Passage provided:

■ ■ ■ ■

You might think its cool but it drains the tension out of the scene and you can't take the moment seriously anymore. It'd be like if you were watching an avengers movie and black widow stole the infinity gauntlet out of thanos' hands because she's "the best spy in the world."

I mean, Iron Man steals the gems from Thanos, why not? Why can't the thief be that good? And I don't understand your argument about tension: requiring a skill check adds tension because it can fail, but something like Raise Dead is just automatic. It's just spending a spell slot to do something automatically, no matter how much flowery language you add to it. There's no tension there because there is no risk. Like, why can't that party member be the greatest tailor in the world?

But you really can't describe anything as being fantastical and keep the tone you're going for. No matter what, a serious campaign can't exist with goofy hijinks no matter how epic you try to make it sound.

Doing fantastical things without magic doesn't make things hijinks, it just means your characters are inherently fantastical. You can have a serious campaign where the barbarian can shake the earth with a stomp or cause a lesser man to die simply with his battle cry without it being all jokes. If you can't do that seriously, then I find your idea of "serious" to be very limited.

■ ■ ■ ■

Dataset records:
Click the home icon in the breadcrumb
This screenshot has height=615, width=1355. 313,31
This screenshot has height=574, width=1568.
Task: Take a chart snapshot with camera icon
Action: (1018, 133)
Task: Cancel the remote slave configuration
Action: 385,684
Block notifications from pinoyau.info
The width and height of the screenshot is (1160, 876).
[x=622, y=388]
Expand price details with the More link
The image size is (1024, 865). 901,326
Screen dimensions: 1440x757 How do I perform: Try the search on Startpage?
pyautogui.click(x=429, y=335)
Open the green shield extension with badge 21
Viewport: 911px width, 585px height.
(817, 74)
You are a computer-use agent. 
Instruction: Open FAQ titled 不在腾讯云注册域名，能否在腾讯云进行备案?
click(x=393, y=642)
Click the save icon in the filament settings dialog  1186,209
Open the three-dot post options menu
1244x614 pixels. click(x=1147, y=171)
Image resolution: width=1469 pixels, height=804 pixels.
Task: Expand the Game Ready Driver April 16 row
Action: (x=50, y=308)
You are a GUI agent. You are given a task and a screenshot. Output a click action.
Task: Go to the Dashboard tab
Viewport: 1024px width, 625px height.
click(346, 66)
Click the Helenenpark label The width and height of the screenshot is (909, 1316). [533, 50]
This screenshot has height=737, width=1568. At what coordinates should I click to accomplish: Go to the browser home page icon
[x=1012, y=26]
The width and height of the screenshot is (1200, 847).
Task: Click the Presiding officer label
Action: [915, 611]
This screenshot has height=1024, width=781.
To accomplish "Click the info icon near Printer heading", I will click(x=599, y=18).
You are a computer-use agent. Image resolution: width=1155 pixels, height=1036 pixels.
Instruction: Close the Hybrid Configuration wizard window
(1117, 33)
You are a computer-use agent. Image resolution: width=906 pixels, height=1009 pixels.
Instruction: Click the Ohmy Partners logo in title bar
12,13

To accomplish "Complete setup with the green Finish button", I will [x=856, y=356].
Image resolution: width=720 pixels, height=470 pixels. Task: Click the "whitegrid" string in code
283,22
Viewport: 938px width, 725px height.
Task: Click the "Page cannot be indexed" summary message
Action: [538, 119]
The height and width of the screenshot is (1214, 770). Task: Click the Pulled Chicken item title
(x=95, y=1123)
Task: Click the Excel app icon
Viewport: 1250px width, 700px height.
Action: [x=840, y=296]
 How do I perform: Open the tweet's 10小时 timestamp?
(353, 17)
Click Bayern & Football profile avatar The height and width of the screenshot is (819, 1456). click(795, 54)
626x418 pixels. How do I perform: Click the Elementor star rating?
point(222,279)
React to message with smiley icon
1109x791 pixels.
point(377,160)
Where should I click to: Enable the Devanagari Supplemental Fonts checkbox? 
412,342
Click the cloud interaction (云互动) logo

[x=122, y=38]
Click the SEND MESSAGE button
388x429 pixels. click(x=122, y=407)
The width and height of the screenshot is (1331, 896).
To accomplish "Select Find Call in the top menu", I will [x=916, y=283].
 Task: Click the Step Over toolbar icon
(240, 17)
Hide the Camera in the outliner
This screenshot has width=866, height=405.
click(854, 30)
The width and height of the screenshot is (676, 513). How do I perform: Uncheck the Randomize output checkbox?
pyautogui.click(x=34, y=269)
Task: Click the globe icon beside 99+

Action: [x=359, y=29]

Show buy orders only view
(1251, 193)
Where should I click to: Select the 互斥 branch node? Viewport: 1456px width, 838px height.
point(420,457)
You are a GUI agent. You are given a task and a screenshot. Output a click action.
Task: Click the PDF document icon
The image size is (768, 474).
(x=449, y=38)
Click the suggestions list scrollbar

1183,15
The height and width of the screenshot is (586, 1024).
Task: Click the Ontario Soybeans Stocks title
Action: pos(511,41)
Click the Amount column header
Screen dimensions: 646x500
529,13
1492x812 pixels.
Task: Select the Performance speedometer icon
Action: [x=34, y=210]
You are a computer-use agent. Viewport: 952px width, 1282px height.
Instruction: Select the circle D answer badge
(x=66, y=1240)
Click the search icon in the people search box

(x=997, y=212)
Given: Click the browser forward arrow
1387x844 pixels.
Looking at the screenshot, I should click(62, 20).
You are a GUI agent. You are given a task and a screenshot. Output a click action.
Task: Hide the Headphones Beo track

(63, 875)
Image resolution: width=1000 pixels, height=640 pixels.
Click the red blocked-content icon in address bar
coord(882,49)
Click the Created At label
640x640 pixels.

■ ■ ■ ■

Exercise directions: Copy out, word for word, the full text of the exchange about whether characters can do fantastical feats in a serious campaign.

Response area:
You might think its cool but it drains the tension out of the scene and you can't take the moment seriously anymore. It'd be like if you were watching an avengers movie and black widow stole the infinity gauntlet out of thanos' hands because she's "the best spy in the world."

I mean, Iron Man steals the gems from Thanos, why not? Why can't the thief be that good? And I don't understand your argument about tension: requiring a skill check adds tension because it can fail, but something like Raise Dead is just automatic. It's just spending a spell slot to do something automatically, no matter how much flowery language you add to it. There's no tension there because there is no risk. Like, why can't that party member be the greatest tailor in the world?

But you really can't describe anything as being fantastical and keep the tone you're going for. No matter what, a serious campaign can't exist with goofy hijinks no matter how epic you try to make it sound.

Doing fantastical things without magic doesn't make things hijinks, it just means your characters are inherently fantastical. You can have a serious campaign where the barbarian can shake the earth with a stomp or cause a lesser man to die simply with his battle cry without it being all jokes. If you can't do that seriously, then I find your idea of "serious" to be very limited.